## begin Data rows
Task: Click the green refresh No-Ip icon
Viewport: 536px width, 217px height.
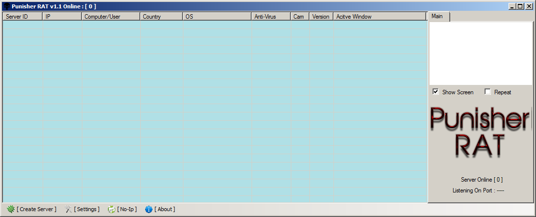Action: point(111,209)
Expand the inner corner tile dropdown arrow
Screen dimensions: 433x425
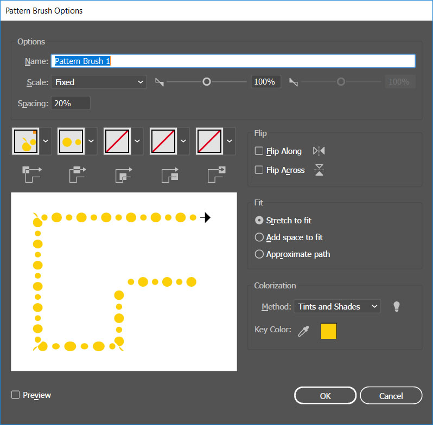[x=138, y=141]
## end Data rows
# Given exercise
Scale the listing above by rewriting all of its lines and multiplying each point coordinate by 1.85, rounding to whole numbers with halves going up. Every other line, pixel sizes included, stays unchanged, and the pictures are left out.

# Task answer
Task: Click the green refresh No-Ip icon
Viewport: 536px width, 217px height.
Action: point(205,387)
Expand the inner corner tile dropdown arrow
Screen dimensions: 433x425
[x=255, y=261]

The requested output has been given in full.